In the late 1760's Jean
Baptiste Dessables, a descendant of a Haitian pirate, was captured by
Indians and taken to Pontiac, an Ottawa chief. He became a member of
Pontiac's tribe and married the chief's daughter, Kittihava. In 1778
he is supposed to have build a cabin at the mouth of the Chicago River
and was the first non-Indian to settle in the place. He set up a
trading post on the shore of Lake Michigan where Chicago now stands,
and amassed a small fortune before he died in 1813.

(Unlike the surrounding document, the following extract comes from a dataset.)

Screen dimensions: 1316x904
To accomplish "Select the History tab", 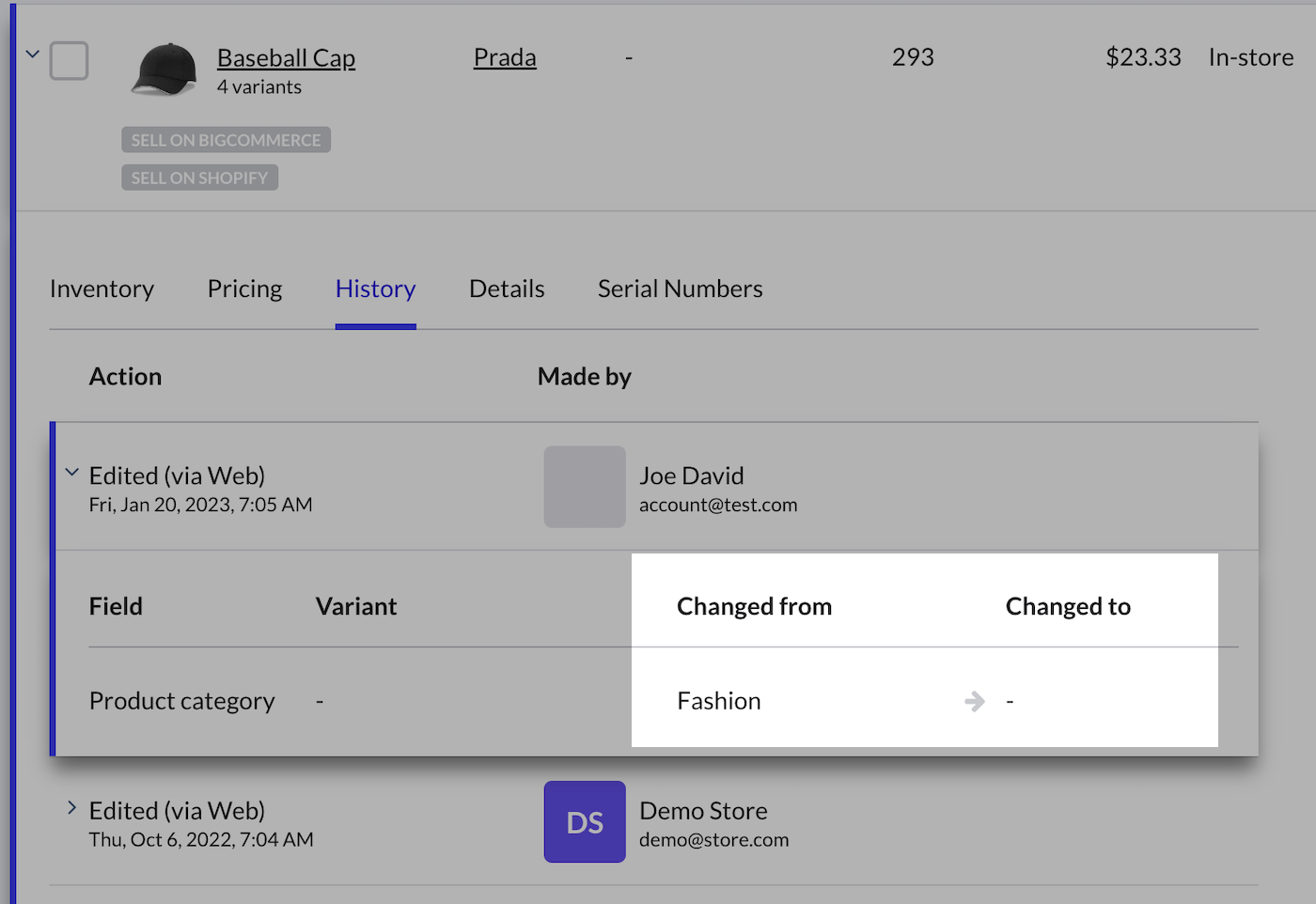I will coord(375,289).
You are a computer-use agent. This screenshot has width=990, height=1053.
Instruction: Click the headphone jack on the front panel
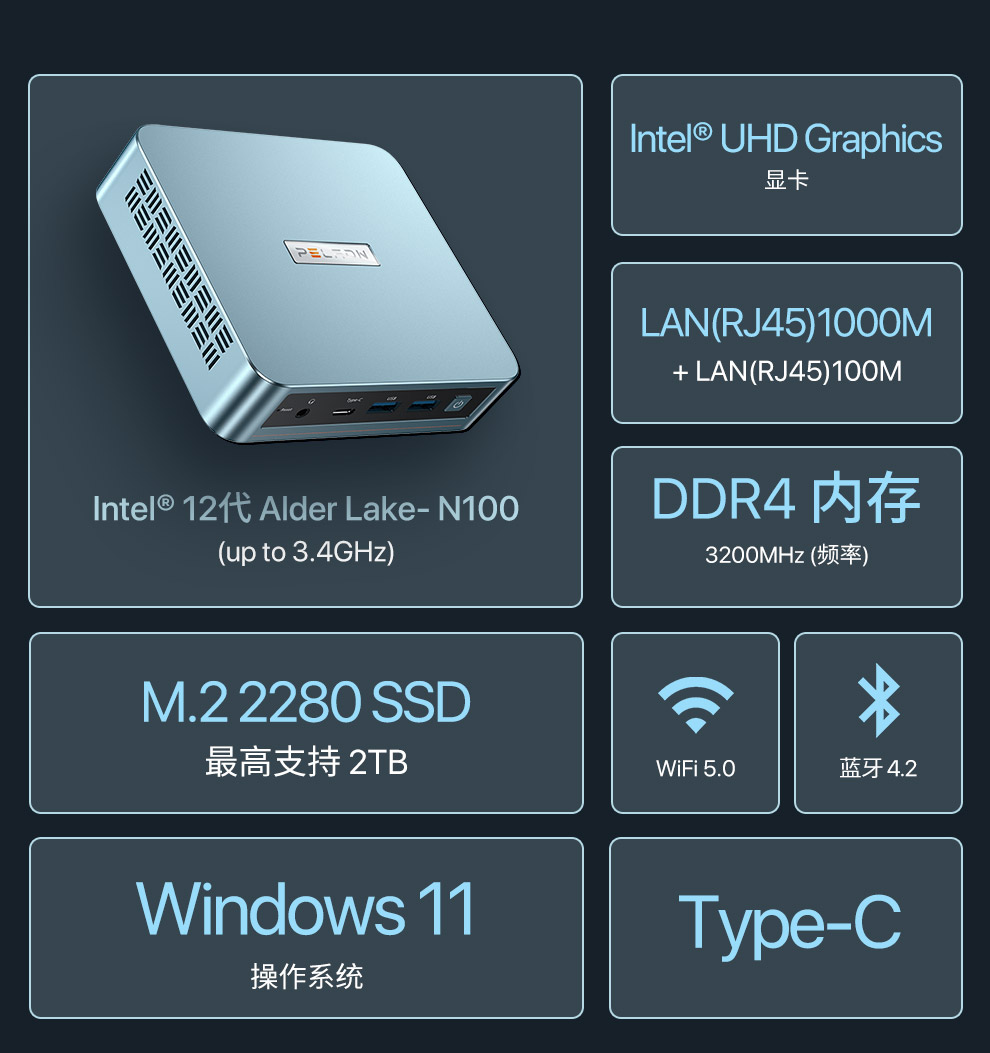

In 1791 Daniel Friedrich Sotzmann, a German
cartographer and maker of terrestrial globes, drafted a map based on
the second edition of Aaron Arrowsmith's larger Mercator map, Karte
des norlichsten America, nach der zweiten Ausgabe von Arrowsmith's
grosser Mercator-Karte in act Blatt gezeichnet von D.C. Sotzman 1791. At the
time the site of present-day Chicago was occupied by Indian villages
and trading posts. The name Chicago does not appear on
Sotzmann's map, Mississippe is misspelled, and the river is
moved a bit to the west. Iowa City appears in the original as
Jewa Stadt and represents a number of Iowa Indian villages.
This is the map used on the stamps.
The stamps were issued in 1959 to commemorate the Third
Pan American Games held in Chicago, and recognizes the Haitian
Dessables' connection with the American city.